I'm no Keynesian!

Shortly after I read about the supposed "stimulus" effect of the money spent to rebuild the Middlebury Post Office plaza, I read a persuasive argument against such tax- or borrow-and-spend government initiatives in the pages of the Intercollegiate Review.

In the current issue, author/historian/amateur-economist Thomas Woods uses the forgotten Depression of 1920 to prove his thesis, that Keynesian/Oobamian deficit/stimulus spending prolongs and worsens depressions/recessions, exactly contrary to what the government-spending proponents argue.
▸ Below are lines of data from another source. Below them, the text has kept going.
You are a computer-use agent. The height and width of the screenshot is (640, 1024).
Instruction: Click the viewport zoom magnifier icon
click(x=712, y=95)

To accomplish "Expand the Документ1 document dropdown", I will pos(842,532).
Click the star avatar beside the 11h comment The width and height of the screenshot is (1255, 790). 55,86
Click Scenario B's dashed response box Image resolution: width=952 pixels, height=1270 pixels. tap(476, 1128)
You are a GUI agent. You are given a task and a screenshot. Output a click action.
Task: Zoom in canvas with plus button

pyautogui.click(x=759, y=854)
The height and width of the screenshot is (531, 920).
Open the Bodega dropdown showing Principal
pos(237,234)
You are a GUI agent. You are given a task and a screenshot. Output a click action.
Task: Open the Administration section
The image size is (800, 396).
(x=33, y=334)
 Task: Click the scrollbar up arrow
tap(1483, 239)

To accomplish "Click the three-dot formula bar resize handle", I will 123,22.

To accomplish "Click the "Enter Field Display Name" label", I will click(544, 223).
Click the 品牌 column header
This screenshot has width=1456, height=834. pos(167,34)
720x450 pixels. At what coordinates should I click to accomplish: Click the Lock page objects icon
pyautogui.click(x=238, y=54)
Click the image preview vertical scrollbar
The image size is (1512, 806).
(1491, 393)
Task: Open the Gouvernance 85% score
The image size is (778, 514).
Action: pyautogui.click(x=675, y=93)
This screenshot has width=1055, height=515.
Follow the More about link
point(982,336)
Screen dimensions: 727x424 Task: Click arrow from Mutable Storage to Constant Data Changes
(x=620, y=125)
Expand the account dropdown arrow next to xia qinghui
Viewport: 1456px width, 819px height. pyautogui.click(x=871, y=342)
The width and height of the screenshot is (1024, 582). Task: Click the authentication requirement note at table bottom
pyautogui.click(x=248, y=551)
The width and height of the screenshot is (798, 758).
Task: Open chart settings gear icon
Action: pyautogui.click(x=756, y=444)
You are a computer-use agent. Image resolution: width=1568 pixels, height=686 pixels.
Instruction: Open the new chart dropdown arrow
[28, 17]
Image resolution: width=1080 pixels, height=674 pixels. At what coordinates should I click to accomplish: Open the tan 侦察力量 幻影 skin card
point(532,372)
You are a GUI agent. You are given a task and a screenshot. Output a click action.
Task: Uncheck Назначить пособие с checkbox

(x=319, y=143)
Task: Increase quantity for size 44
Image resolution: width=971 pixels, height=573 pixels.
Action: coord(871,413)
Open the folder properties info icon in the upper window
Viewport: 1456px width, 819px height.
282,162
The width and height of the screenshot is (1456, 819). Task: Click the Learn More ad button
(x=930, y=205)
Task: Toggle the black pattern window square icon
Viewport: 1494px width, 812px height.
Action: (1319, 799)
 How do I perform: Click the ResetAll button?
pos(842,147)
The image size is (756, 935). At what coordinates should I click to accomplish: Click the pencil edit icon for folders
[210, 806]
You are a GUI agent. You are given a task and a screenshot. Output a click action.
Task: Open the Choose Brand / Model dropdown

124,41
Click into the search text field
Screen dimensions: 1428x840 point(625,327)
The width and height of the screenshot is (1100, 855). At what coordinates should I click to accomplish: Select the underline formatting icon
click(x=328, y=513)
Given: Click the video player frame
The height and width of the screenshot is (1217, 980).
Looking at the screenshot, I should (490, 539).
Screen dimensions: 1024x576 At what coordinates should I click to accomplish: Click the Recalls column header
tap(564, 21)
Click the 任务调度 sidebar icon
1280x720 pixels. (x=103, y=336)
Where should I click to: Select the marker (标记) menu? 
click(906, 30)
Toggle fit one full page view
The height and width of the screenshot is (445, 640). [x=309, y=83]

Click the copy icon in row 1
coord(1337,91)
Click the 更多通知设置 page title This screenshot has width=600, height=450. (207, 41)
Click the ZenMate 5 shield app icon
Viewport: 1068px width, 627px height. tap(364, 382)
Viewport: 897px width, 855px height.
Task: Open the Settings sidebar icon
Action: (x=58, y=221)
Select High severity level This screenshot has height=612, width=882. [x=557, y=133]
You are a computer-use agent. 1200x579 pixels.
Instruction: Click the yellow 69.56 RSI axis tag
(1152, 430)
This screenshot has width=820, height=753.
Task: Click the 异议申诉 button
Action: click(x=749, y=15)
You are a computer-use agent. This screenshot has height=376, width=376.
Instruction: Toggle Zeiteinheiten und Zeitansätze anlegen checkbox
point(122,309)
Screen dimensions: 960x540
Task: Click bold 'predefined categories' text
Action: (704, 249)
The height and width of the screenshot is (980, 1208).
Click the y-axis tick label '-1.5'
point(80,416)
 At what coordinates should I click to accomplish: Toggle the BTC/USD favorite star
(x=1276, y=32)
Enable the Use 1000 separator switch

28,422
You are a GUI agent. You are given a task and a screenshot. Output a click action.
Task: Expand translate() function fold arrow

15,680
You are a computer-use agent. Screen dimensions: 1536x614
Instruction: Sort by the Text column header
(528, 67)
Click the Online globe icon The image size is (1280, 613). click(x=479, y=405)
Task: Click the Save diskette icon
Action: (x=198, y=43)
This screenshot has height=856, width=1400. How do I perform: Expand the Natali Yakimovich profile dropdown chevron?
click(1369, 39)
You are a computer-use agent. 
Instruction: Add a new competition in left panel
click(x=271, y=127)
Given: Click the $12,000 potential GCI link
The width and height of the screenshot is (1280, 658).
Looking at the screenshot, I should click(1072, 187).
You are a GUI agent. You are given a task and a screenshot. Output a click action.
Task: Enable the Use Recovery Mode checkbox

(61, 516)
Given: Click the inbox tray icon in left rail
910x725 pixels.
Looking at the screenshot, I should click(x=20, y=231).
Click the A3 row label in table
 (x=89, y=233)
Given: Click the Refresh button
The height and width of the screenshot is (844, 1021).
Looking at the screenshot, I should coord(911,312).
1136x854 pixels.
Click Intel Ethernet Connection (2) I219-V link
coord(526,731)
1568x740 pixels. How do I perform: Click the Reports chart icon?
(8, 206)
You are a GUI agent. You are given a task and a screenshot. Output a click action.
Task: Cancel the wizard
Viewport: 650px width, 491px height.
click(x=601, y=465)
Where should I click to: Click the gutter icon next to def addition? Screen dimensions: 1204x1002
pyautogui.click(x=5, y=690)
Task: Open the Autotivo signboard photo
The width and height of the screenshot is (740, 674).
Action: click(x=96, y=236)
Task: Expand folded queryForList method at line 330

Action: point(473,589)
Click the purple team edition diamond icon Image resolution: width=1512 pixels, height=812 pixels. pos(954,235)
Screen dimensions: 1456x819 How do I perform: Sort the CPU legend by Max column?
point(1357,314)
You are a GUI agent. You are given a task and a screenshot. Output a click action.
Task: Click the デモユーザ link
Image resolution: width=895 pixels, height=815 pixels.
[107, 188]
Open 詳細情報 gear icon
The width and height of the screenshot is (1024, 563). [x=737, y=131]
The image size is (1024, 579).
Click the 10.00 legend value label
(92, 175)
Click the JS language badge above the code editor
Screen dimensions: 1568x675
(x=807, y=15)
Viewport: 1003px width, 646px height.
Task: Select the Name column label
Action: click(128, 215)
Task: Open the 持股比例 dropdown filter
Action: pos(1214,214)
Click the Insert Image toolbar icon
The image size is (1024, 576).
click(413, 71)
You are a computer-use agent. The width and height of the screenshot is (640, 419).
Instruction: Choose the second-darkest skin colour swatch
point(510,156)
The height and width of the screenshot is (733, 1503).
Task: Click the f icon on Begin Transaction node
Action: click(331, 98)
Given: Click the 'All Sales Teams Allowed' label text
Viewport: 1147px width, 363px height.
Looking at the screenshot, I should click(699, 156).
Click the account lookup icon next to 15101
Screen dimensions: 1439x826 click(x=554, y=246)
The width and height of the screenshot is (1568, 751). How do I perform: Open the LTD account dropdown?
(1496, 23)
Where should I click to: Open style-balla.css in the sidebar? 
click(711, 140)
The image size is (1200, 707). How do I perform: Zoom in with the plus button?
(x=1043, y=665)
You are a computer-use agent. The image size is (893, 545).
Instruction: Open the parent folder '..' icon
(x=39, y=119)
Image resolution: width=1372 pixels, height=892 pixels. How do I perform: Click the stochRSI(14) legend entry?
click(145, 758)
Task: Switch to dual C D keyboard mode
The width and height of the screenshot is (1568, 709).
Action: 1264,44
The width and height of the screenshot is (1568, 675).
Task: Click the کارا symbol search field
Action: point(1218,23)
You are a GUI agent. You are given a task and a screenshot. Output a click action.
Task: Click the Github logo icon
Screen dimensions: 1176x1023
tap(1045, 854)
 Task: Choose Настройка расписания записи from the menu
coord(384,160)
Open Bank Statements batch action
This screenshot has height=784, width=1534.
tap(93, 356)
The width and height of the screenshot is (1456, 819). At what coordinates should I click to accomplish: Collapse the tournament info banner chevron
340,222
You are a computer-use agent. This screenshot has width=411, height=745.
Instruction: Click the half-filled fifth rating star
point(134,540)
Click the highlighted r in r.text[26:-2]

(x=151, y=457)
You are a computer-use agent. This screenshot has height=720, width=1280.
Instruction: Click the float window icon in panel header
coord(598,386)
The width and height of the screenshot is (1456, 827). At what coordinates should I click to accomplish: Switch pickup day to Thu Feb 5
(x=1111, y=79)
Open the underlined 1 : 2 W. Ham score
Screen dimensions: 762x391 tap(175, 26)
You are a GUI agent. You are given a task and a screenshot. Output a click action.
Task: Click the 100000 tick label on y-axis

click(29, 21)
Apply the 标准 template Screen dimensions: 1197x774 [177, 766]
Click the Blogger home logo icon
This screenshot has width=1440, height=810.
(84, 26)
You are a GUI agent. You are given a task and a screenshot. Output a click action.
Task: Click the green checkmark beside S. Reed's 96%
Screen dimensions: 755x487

The 1920 depression was swift and deep; there was no government intervention (in fact, government cut taxes sharply and spending even more sharply, leaving more disposable income (and spending/saving/investment options) in private hands, and within a year it was all over, except in agriculture, where chronic commodity over-production caused by continuous productivity advance and no supply management has plagued the industry while pleasing urban consumers for most of the last century.

When I was an undergraduate, the Keynesian theory of government deficit spending to cure economic downturn was taught in Econ 101 as a law of nature right up there with the Newtonian one on gravity, the Boylesian/Carnotian three on thermodynamics, and the Vitruvian three on architecture. Equally unchallengeable then were the Piltdown Man's skull and plate tectonics in Bones 101 and Stones 102, the former getting a "yes" and the latter getting a "no".

Now we know that the skull was a human-cranium/ape-jaw fraud and floating-mobile continents are real. Even Maynard Keynes is beginning to be challenged, my old Econ lecturer, and the we-are-all-Keynesians-now pronouncements of Milton Friedman in the 1960s and Richard Nixon in the 1970s notwithstanding.

Usually, the anti-Keynesian argument says that government spending doesn't have the multiplier effect of private sector spending, some anti-Keynesians presenting statistics showing that tax- or borrow-and-spend actually generates less economic activity than it prevents by removing the money from the free market by statute.